Quality sleep doesn’t have to be elusive and should never be an expendable commodity. Paying attention to your body through the foods you eat, the light you utilize and the nightly signals it gives can set you up for a more restful sleep and a healthier life.

10 Keys to Improve Sleep

  1. Practice diaphragmatic breathing through the nose with a longer exhale to help switch the body out of fight-or-flight to rest-and-repair.
  2. Maintain a consistent sleep/wake schedule.
  3. Create simple wind-down rituals before bedtime (a cup of herbal tea, a bath or reading a book—not Nook!).

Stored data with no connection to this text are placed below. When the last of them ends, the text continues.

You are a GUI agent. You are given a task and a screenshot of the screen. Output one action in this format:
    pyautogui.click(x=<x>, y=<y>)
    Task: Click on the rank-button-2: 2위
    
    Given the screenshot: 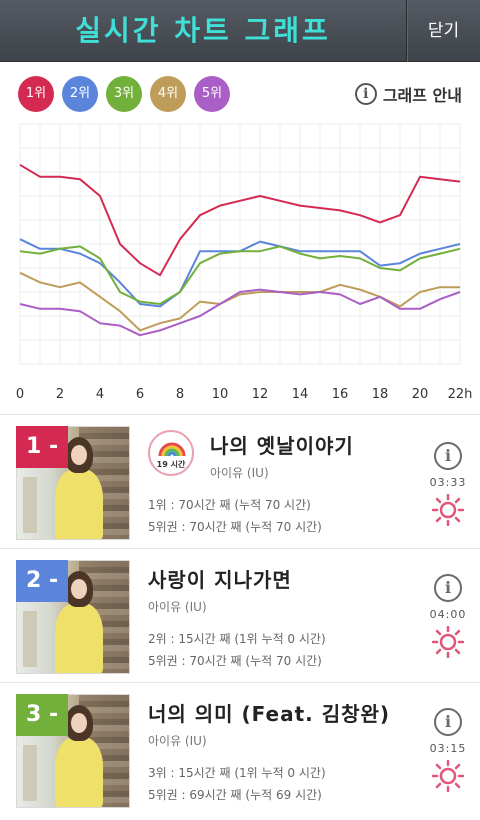 What is the action you would take?
    pyautogui.click(x=80, y=94)
    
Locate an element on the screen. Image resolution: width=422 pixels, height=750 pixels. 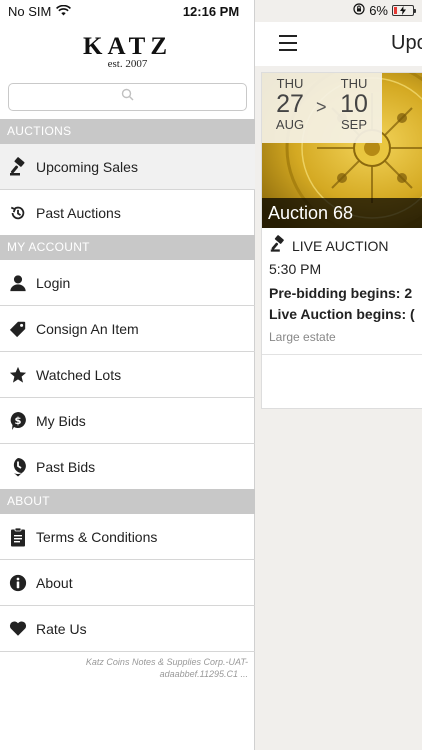
clipboard-icon is located at coordinates (18, 537).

  4. Utilize light during the day and minimize exposure to light and screens in the evening.
  5. Get moving and exercise daily.
  6. Hydrate throughout the day; don’t wait until bedtime to catch up.
  7. Avoid caffeine after lunch.
  8. Avoid alcohol as it creates fluxes in blood sugar throughout the night, building stress and not allowing for deep recovery sleep.
  9. Create an inviting environment for sleep in your bedroom: Keep your bedroom dark (any light touching skin is a signal to wake), and keep all electronics away from the bed—preferably outside of the bedroom, minimizing electromagnetic frequencies that disrupt sleep.
  10. Turn off your Wi-Fi at night to reduce EMF disturbances.